INDUSTRIAL APPLICABILITY

The electroluminescent filament of the present invention is low in power consumption, free from heating and cannot be abnormally switched off, and has relatively long service life, with 4000-hour lighting time. The filament can be bent into a plurality of geometrical shapes as consumers demand, and it is beautiful and appealing, with a plurality of colors to choose from. Besides, being extraordinarily extensive in its scope of application, the present invention can be used for external and internal housing and automobile decoration, and for external decoration for the purpose of advertisement, in entertainment places, and for toys, art and handicraft products and electric and electronic equipment.

Claims

1. A multi-colored electroluminescent filament, comprising:

a metal conductive wire as a core wire;

a medium insulating layer coated on the core wire, wherein said medium insulating layer is a mixture coat of flexible binder having cyanoethyl as its base and BaTiO3 powder with a thickness of 25 μm to 60 μm;

a light emitting layer coated on the medium insulating layer;

a conductive layer coated on the light emitting layer;

one or more transmission conductive wires wound at interval on the conductive layer;

a transparent polymer casing tube or a color polymer casing tube disposed on the transmission conductive wires and an outer surface of the conductive layer.

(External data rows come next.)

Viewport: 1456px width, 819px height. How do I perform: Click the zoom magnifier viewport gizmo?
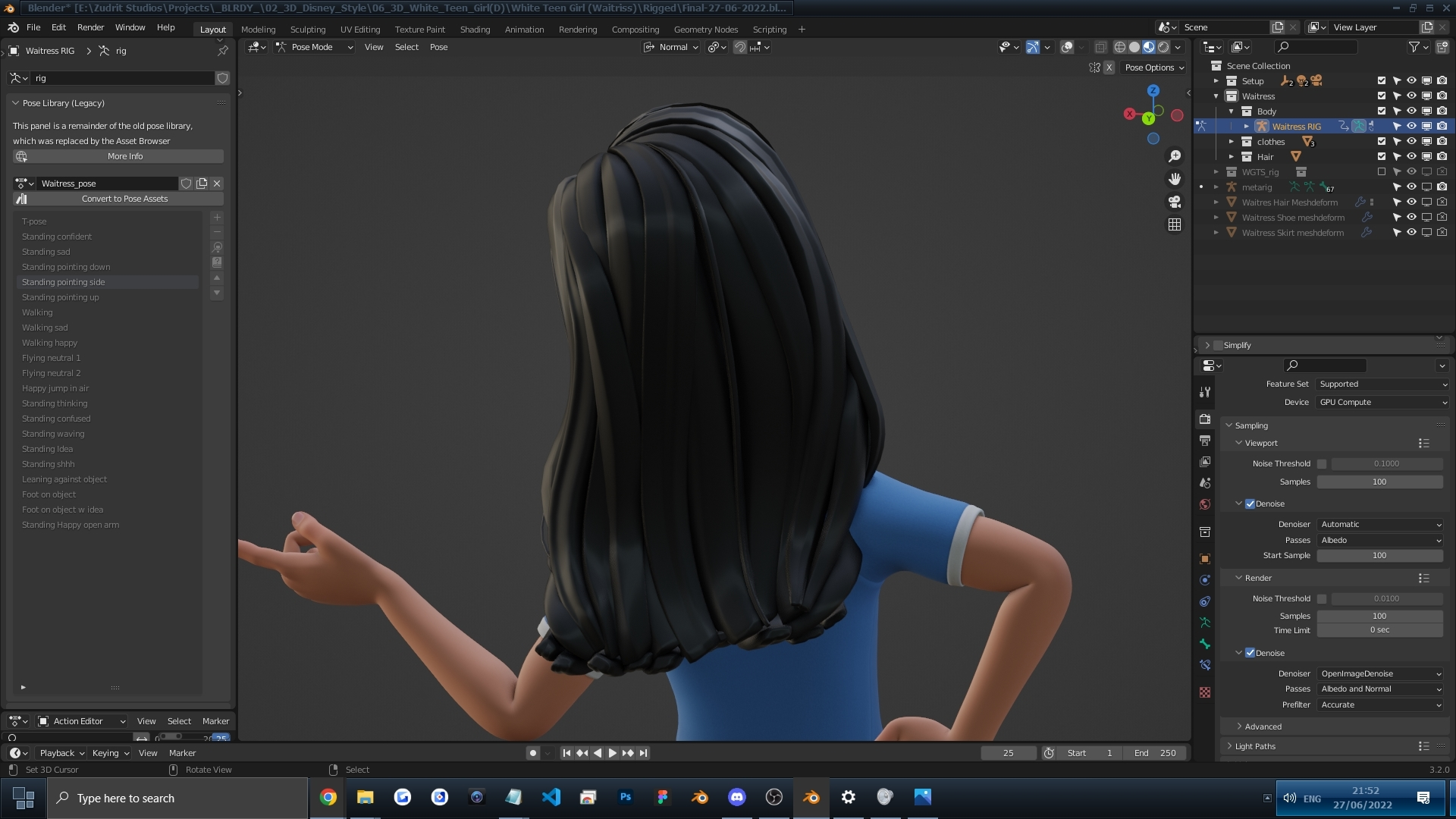1175,156
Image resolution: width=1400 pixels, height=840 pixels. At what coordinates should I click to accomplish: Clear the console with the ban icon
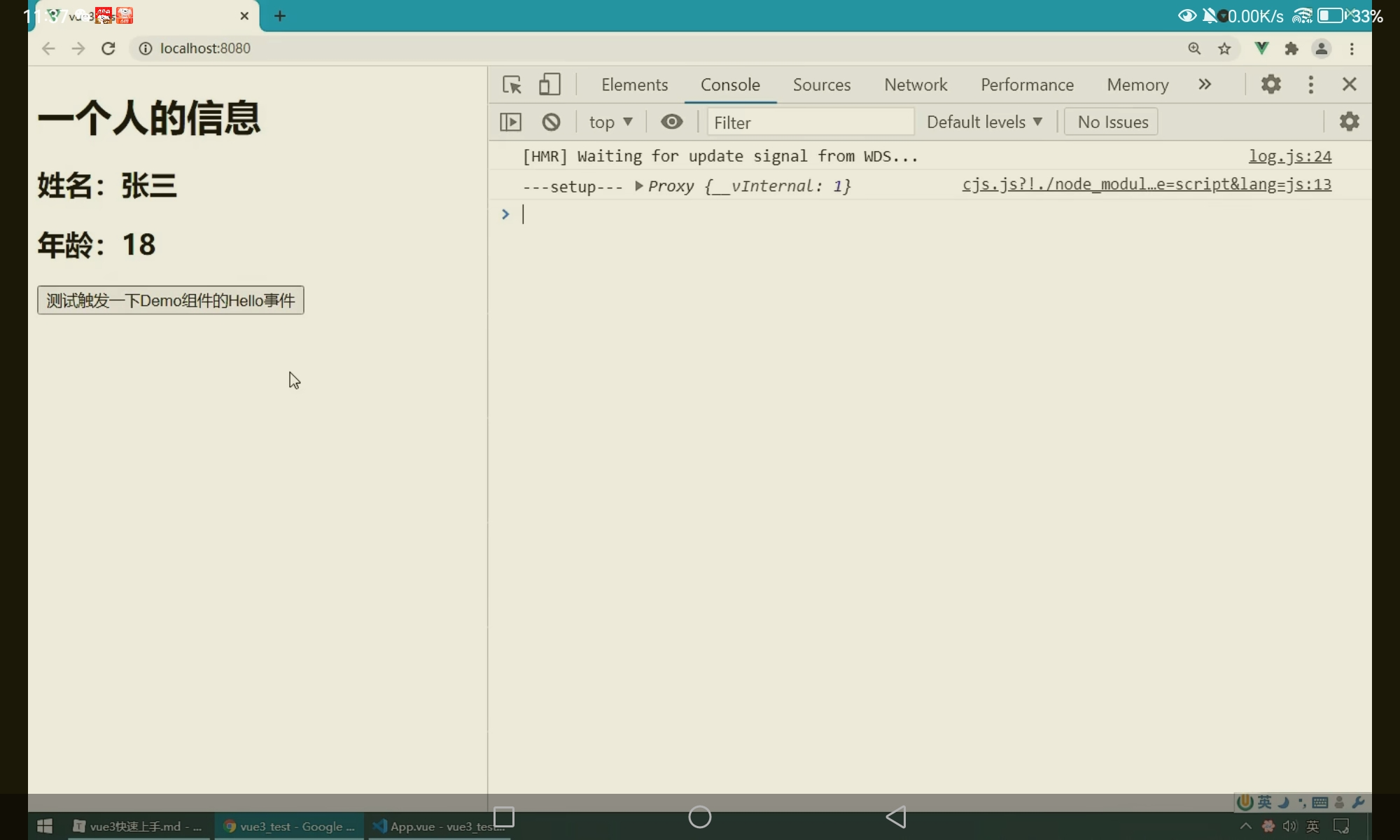551,122
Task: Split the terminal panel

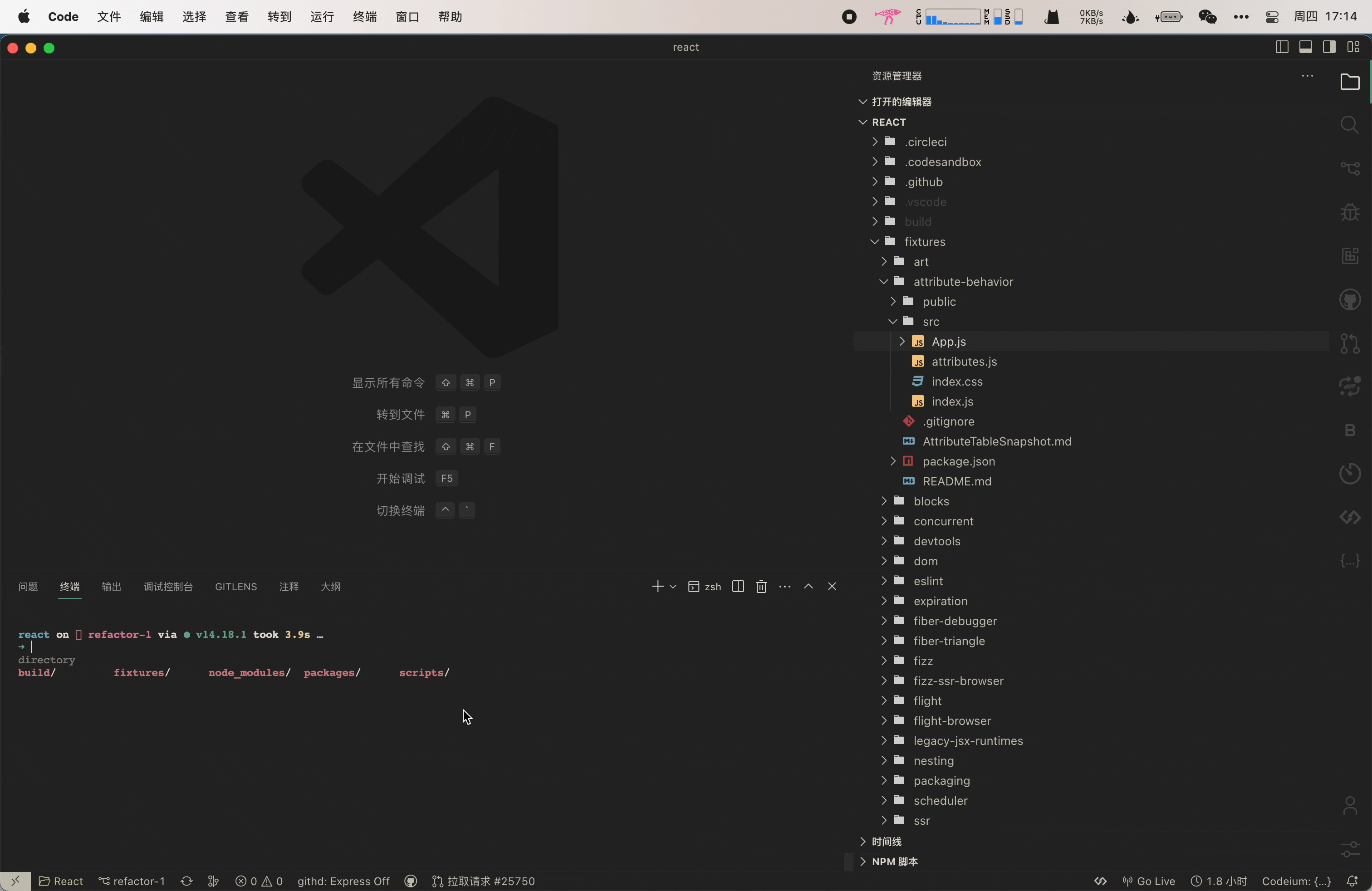Action: (738, 586)
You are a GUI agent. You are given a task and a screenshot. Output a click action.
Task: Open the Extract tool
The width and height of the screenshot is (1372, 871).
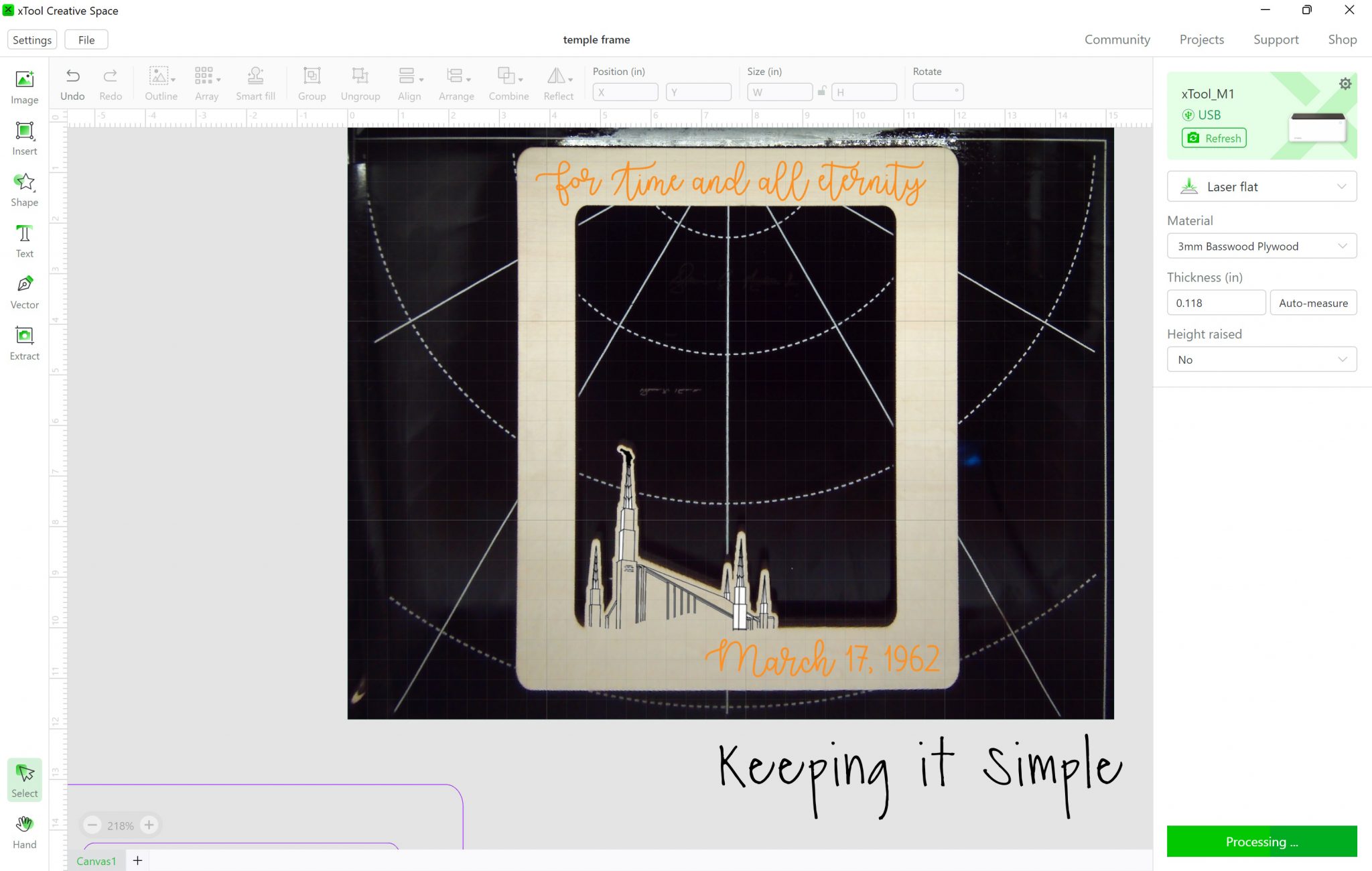[x=25, y=343]
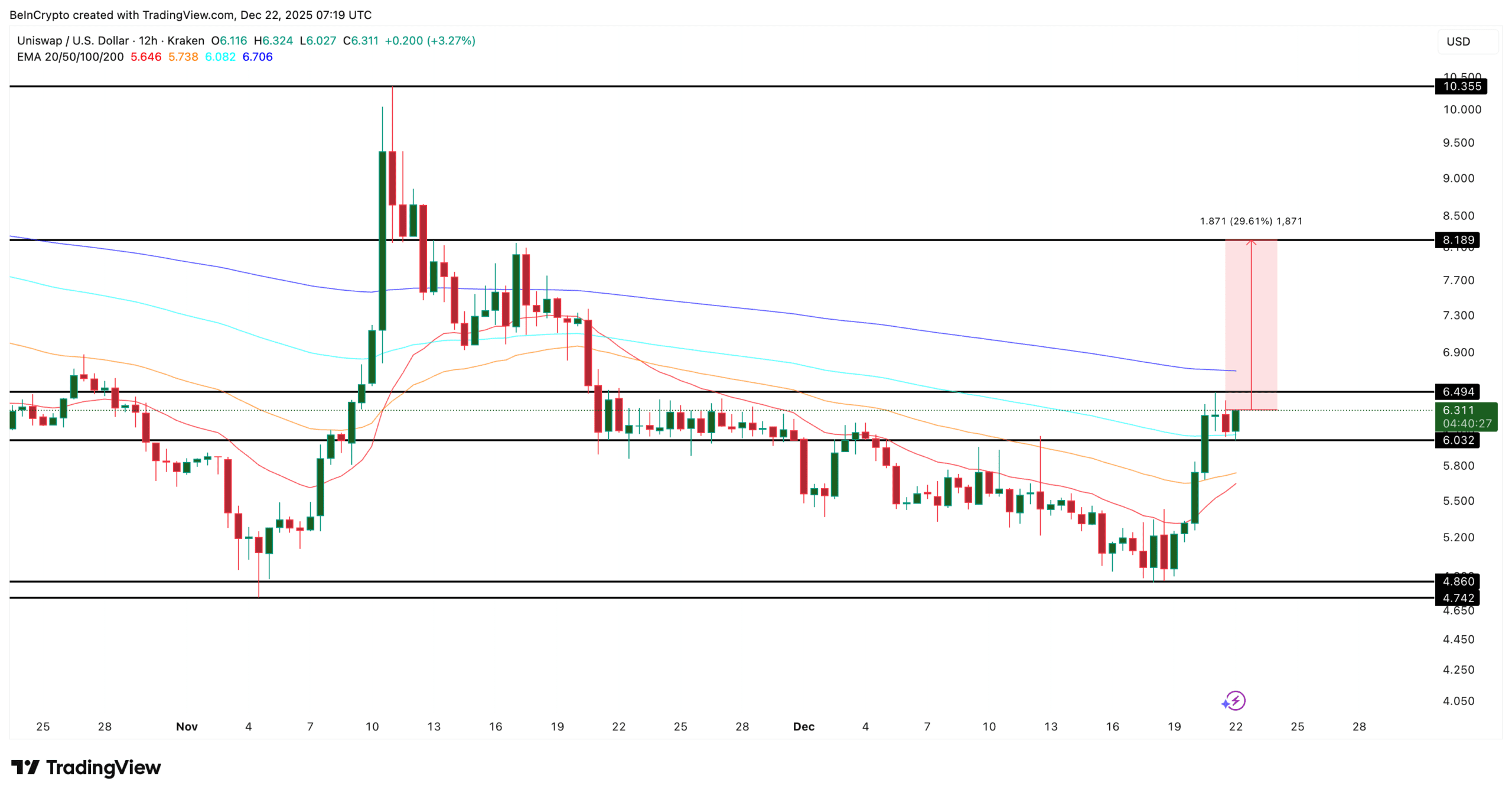Toggle the red EMA 20 value 5.646
Screen dimensions: 1512x796
146,57
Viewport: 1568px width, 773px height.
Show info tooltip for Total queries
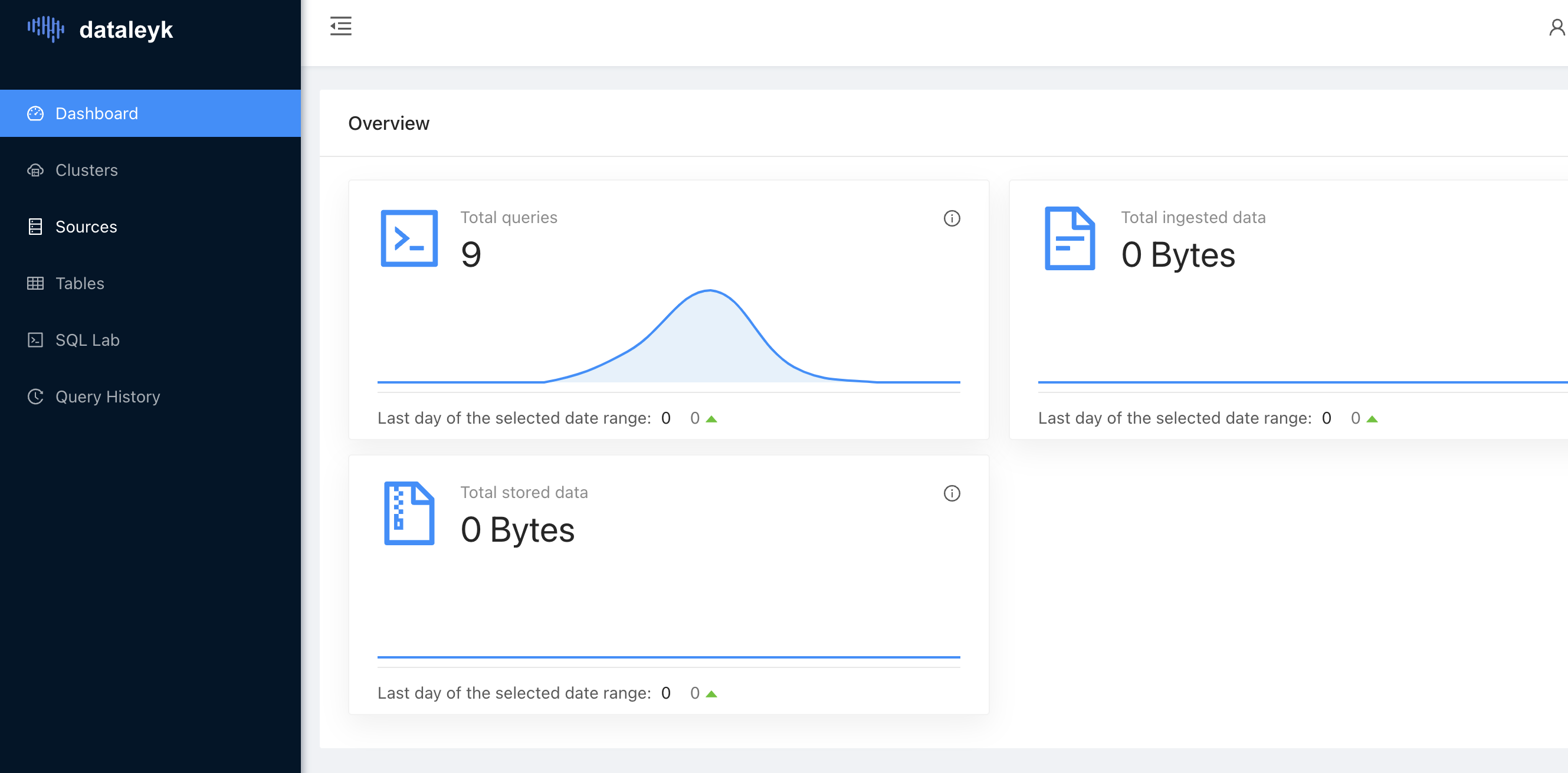pos(952,218)
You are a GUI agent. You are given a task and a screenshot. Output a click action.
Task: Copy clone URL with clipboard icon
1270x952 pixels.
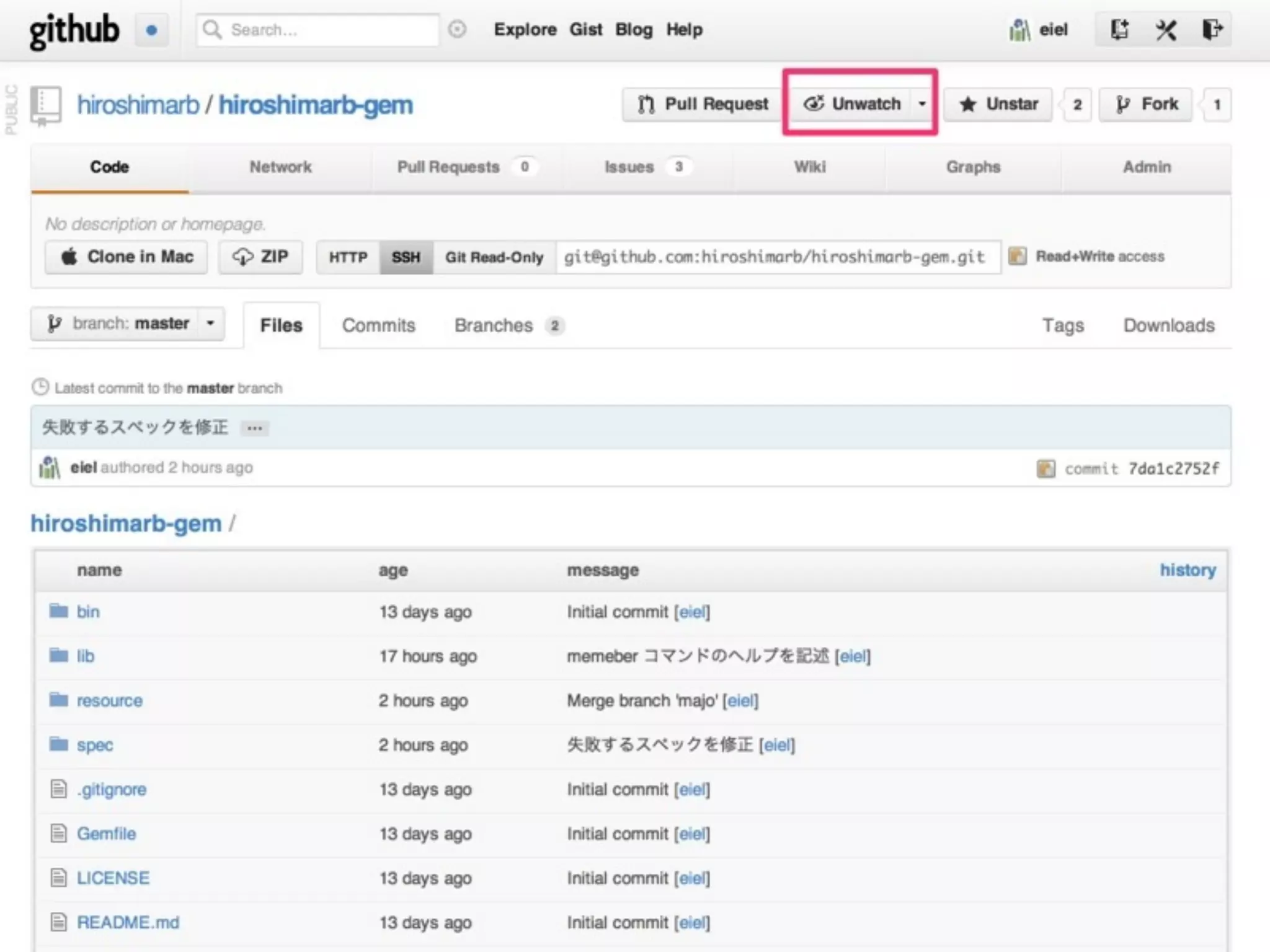(1017, 256)
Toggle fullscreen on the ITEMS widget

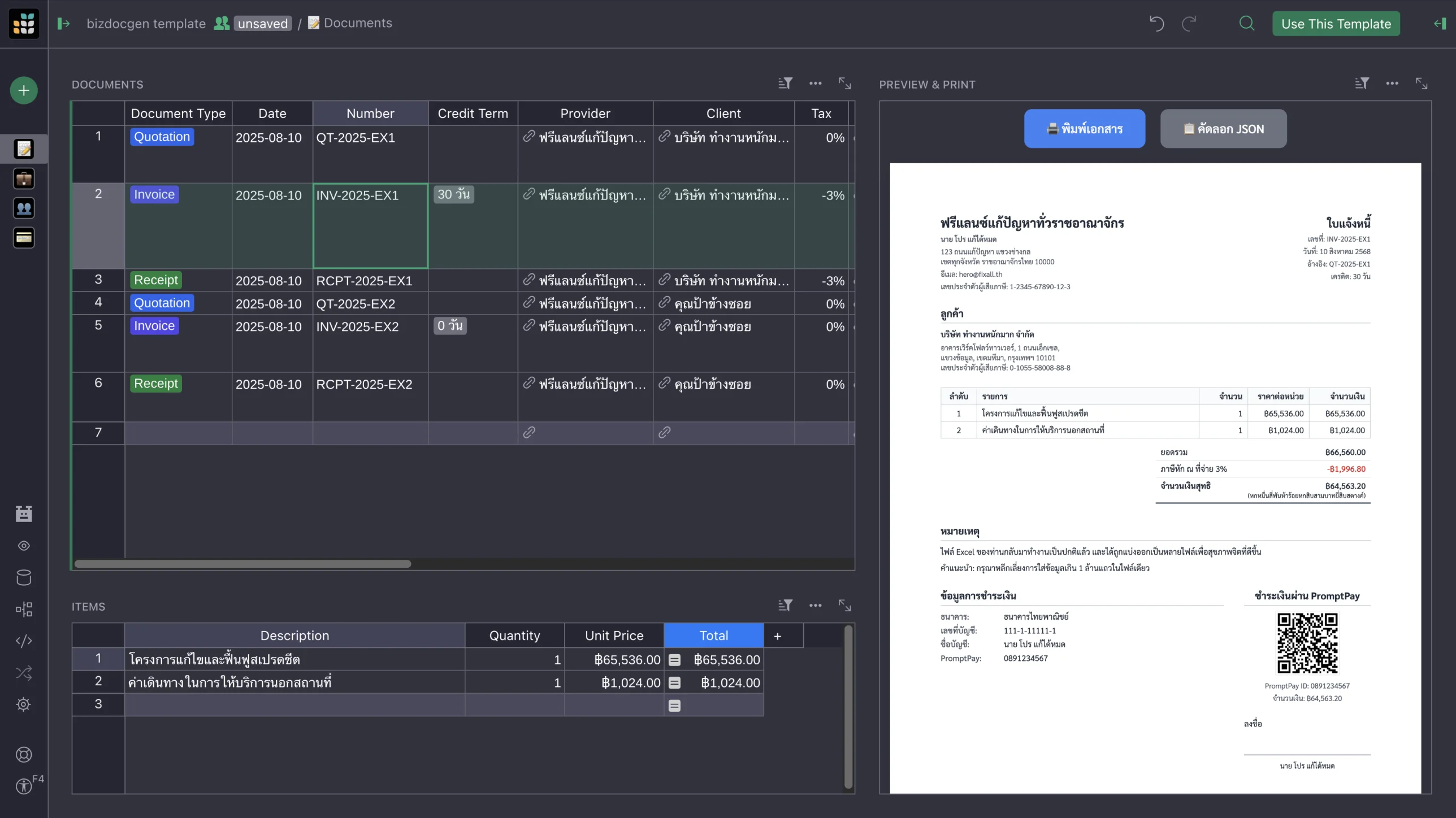tap(844, 605)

2. The electroluminescent filament according to claim 1, wherein said core wire is a metal wire having a diameter ranging from 0.1 to 1 mm, and is led out as an electrode.

3. The electroluminescent filament according to claim 1, wherein said transmission conductive wires have a diameter of 0.06 to 0.12 mm.

4. The electroluminescent filament according to claim 1, further comprising a polymer casing tube with a helical color pattern disposed on the transparent polymer casing tube or the color polymer casing tube, wherein said polymer casing tube has a diameter ranging from 0.5 to 3 mm.

5. The electroluminescent filament according to claim 1, wherein said filament has a diameter ranging from 1 to 10 mm.

6. The electroluminescent filament according to claim 1, wherein said light emitting layer is a mixture coat of flexible binder having cyanoethyl as its base and light emitting phosphorus powder, with a thickness of 25 μm to 60 μm.

7. The electroluminescent filament according to claim 1, wherein said conductive layer is a semi-transparent, highly conductive, semi-solid viscous conductive substance with the a thickness of 0.05 mm or less.

8. The electroluminescent filament according to claim 1, wherein said transmission conductive wires are at least one or more metal wires which are highly conductive and not easy to break; said metal wires wind, at interval, round the outer side of the conductive layer and is led out as an electrode.

9. The electroluminescent filament according to claim 1, further comprising a polymer casing tube with a sectional color pattern disposed on the transparent polymer casing tube or the color polymer casing tube, wherein said polymer casing tube has a diameter ranging from 0.5 to 3 mm.